The Notebook
İstanbul, Turkey

# Proof on Infinity of Prime Numbers

In this post, I show that we have infinitely many prime numbers. To do so, I use a proof from 300 BC which provided by Greek Mathematician. The one that people usually call as “Father of Geometry” or Euclid of Alexandria.

Here we break into proof:

Let's write prime numbers in an ascending manner, p_1 = 2, p_2 = 3, p_3 = 5, p_4 = 7

When we check the numbers which are in a pattern of: p_1.p_2 + 1 = 2.3 + 1 = 7 and p_1.p_2.p_3 + 1 = 2.3.5 + 1 = 31 and p_1.p_2.p_3.p_4 + 1 = 2.3.5.7 + 1 = 211 we oftenly come up with a prime number. But how can we be sure about primality of number A = p_1.p_2 \dots p_n + 1 for all values of n?

Here we use contradiction technique to check: We intuitively think that A is a prime number, since it empirically is. Now we set up an equation which assumes that A is a non-prime number and try to show that this equation would not hold -hence contradicts.

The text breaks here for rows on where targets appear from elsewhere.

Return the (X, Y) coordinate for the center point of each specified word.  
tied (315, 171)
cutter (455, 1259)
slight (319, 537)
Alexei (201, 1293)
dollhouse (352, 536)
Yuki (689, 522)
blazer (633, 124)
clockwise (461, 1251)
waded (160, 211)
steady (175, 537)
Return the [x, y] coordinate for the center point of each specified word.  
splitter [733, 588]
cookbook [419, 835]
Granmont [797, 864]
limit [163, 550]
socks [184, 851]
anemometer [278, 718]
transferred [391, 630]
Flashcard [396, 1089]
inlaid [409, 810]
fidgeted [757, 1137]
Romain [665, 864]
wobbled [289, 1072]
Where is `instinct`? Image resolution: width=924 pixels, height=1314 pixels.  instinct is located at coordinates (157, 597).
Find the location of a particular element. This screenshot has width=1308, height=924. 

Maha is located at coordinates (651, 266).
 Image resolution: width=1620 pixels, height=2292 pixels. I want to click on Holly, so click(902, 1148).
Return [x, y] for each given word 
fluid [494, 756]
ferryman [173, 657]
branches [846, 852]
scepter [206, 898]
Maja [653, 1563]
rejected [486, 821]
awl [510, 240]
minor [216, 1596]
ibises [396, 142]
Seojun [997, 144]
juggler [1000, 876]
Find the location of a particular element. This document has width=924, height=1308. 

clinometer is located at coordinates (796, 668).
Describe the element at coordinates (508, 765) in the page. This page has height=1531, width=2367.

Following equation assumes that A is a divisor of some number. We clearly know that, every number -except 1- is at least multiple of one prime number. For this reason, let's say that p_r is a divisor of A.

A = p_1.p_2.p_3 \dots p_r \dots p_n + 1 \rightarrow \frac{A}{p_r} = p_1.p_2.p_3 \dots p_{r-1}.p_{r+1} \dots p_n + \frac{1}{p_r}. Consequently we have \frac{A}{p_r} - p_1.p_2.p_3 \dots p_{r-1}.p_{r+1} \dots p_n = \frac{1}{p_r}

Let's concentrate on last equation. \frac{A}{p_r} has to be an integer, since we assume A is a multiple of p_r. Second term p_1.p_2.p_3 \dots p_{r-1}.p_{r+1} \dots p_n is also integer, nevertheless \frac{1}{p_r} is not. So, our non-primality assumption of A was wrong and this wrong assumption proves us that, A would always be prime for any value of n.